En cas de décès, le délaissement est passible de trente ans de réclusion criminelle, vingt ans si l’infirmité (ou la mutilation) est permanente. Sinon, il s’agit d’un délit dont la peine peut aller jusqu’à sept ans de prison. Contacté, le ministère public n’a pas pu fournir le nombre de procédures concernant ce crime au cours des dernières années.

Une alerte a été lancée vendredi dernier, en début d’après-midi, par l’hôpital de Châteaubriant. Une femme de 25 ans s’y est présentée aux urgences avec son bébé de 8 mois, déjà décédé depuis trop longtemps pour envisager un protocole de réanimation. La question d’éventuelles maltraitances s’est rapidement imposée à l’équipe médicale. Comme prévu par le protocole, un signalement a été fait au parquet et les gendarmes ont été alertés. Le corps du nourrisson a été transporté au CHU de Nantes pour autopsie. Les conclusions de cette autopsie ne sont pas encore connues, mais des lésions et des ecchymoses ont été constatées sur le corps de l’enfant.

Une nécessité s’est ensuite imposée : s’assurer que les autres enfants de la famille ne subissent pas le même sort. La mère a quatre autres enfants. Les deux aînés de 5 et 6 ans sont issus d’une précédente union. Les deux plus jeunes, un enfant de 18 mois et le jumeau de l’enfant décédé, sont le résultat de sa relation actuelle avec un homme de 19 ans.

Transportés d’urgence au CHU de Nantes, les premiers examens médicaux ont révélé un « état de délaissement majeur et un état sanitaire hautement dégradé ». Selon nos informations, les professionnels ont constaté un manque flagrant de soins corporels. Les plus jeunes étaient couverts de crasse, notamment d’excréments. « Au-delà des éléments matériels, il y a l’attention qu’on porte à un enfant, à un bébé. Le laisser seul dans un coin, ne pas le regarder, ne pas interagir, c’est une mise en danger », souligne une source proche de l’enquête. Des analyses complémentaires sont également prévues pour déterminer s’ils souffrent de malnutrition, voire de sous-nutrition.

Extraits de données »
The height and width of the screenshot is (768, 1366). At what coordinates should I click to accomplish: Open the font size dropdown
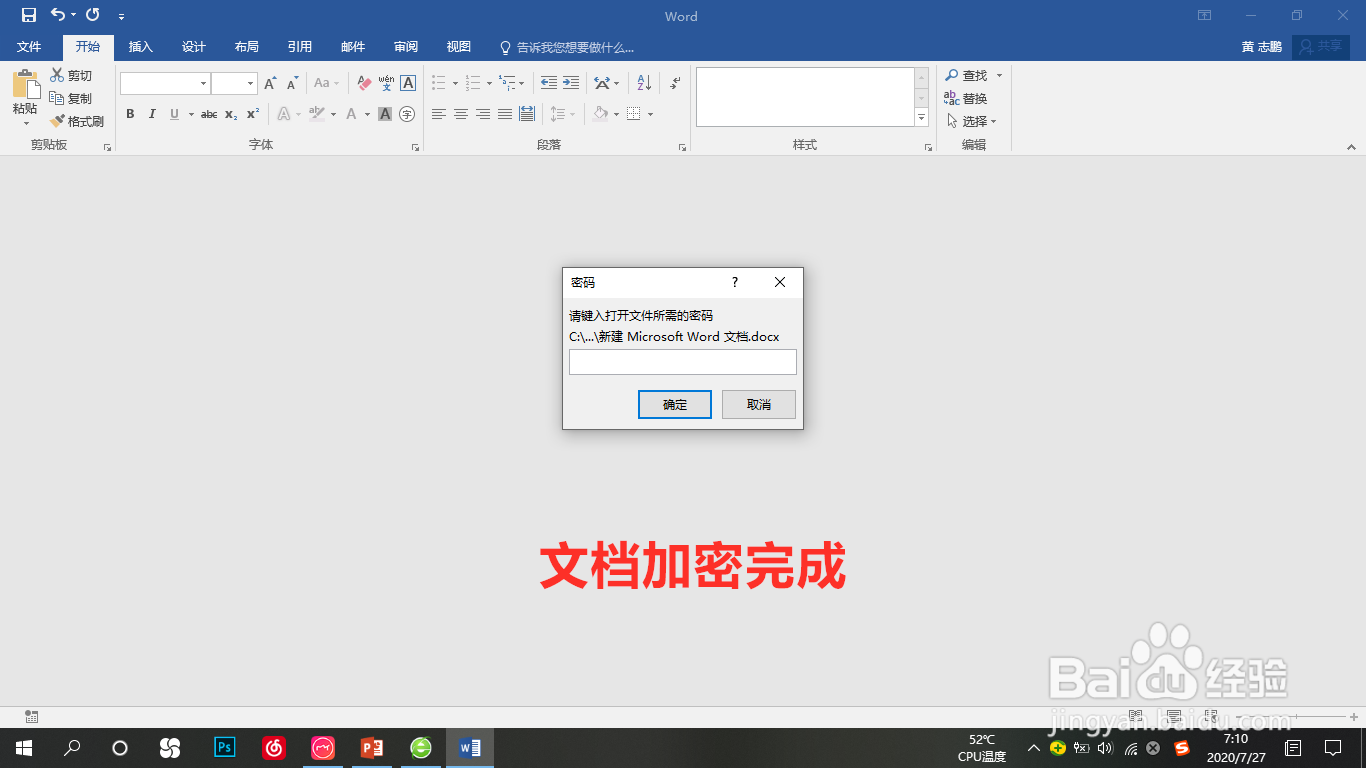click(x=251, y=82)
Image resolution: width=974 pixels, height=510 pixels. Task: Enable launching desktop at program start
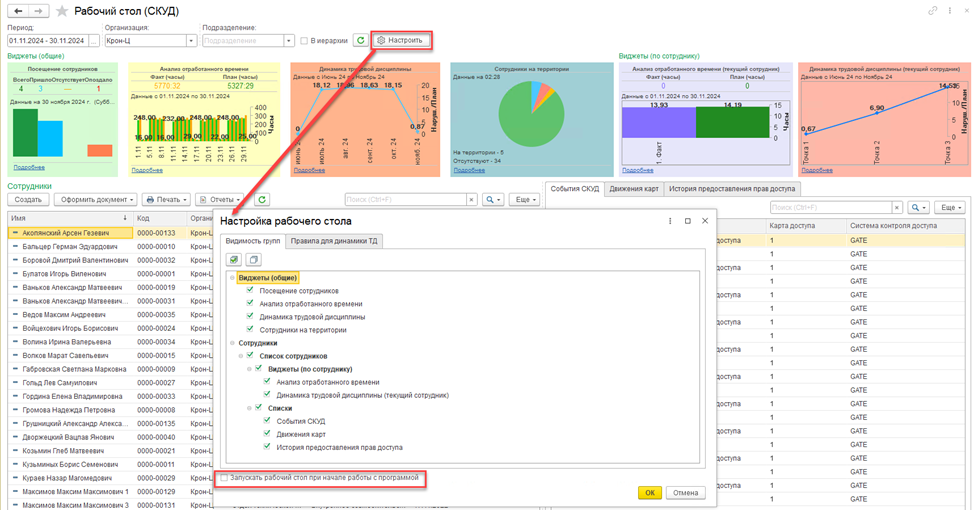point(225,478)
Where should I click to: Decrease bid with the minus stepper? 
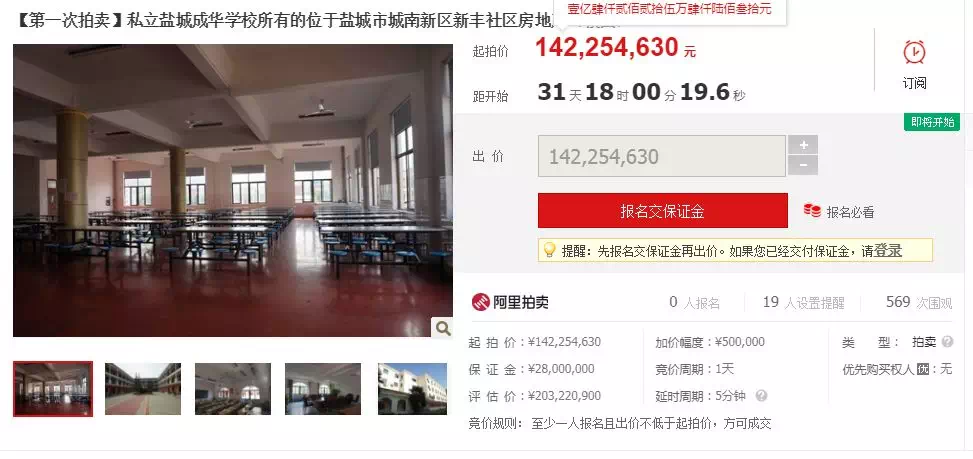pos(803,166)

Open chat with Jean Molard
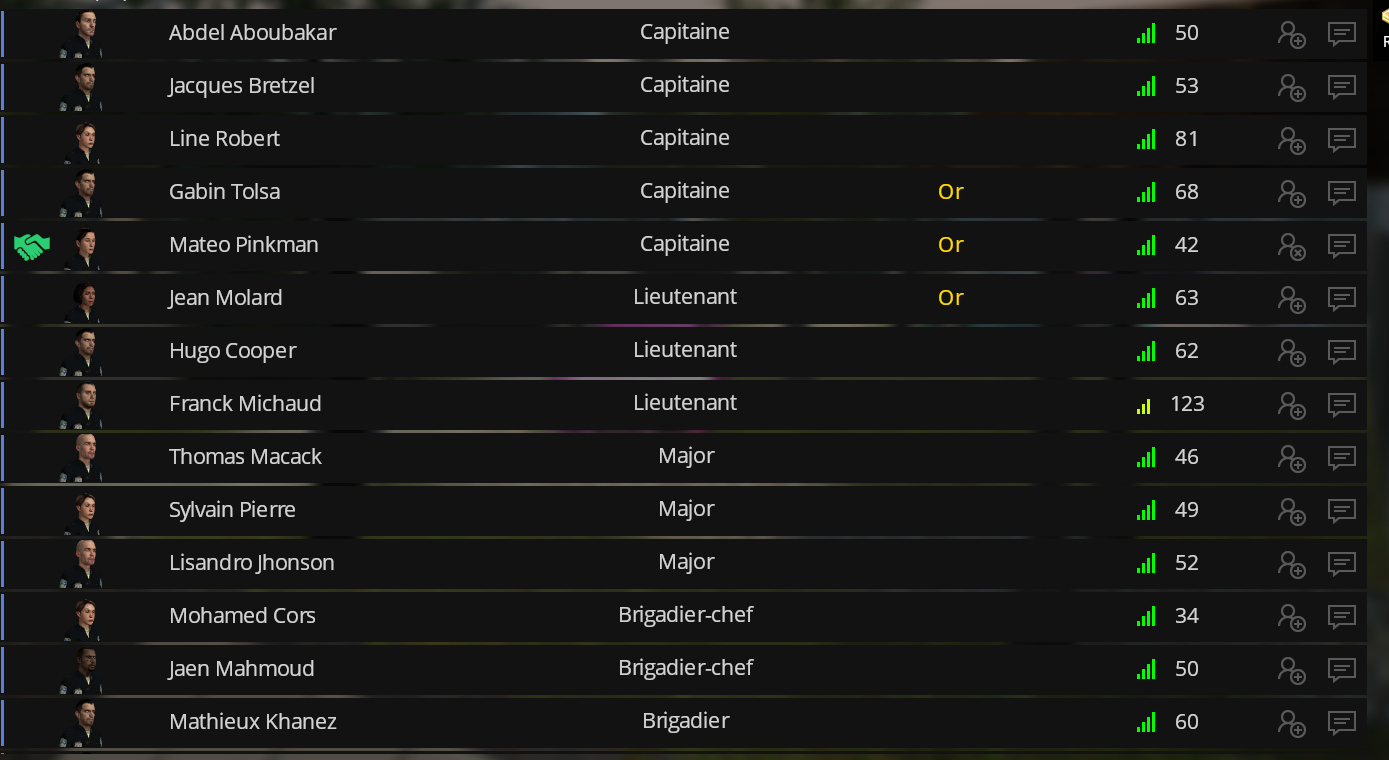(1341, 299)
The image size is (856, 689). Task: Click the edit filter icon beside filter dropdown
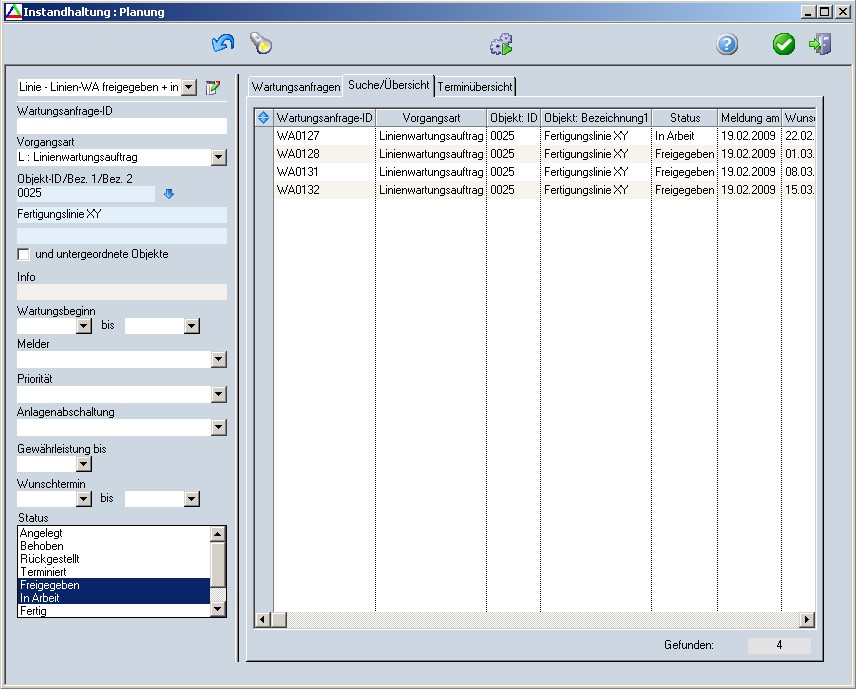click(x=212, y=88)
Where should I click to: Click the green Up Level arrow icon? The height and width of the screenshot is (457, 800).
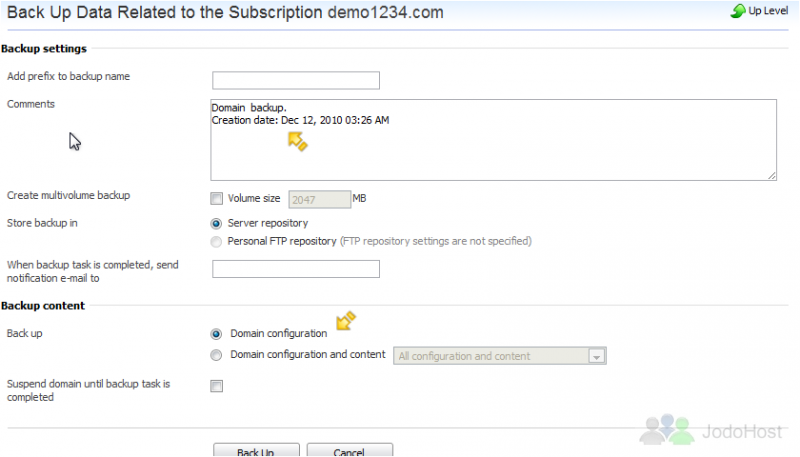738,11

...

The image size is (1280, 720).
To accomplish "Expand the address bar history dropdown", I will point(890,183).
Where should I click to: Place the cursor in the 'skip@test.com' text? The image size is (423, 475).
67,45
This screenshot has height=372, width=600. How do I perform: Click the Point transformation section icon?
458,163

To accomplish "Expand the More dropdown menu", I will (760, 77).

Consignes »
**1)** D'après l'extrait, où le corps du nourrisson a-t-il été transporté pour l'autopsie ?
**2)** Résumez l'extrait en deux phrases.

Réponses attendues »
**1)** Au CHU de Nantes.

**2)** Une femme de 25 ans s'est présentée aux urgences de l'hôpital de Châteaubriant avec son bébé de 8 mois, déjà décédé, dont le corps portait des lésions et des ecchymoses. Un signalement a alors été fait au parquet, et chez ses autres enfants, les premiers examens au CHU de Nantes ont révélé un « état de délaissement majeur et un état sanitaire hautement dégradé ».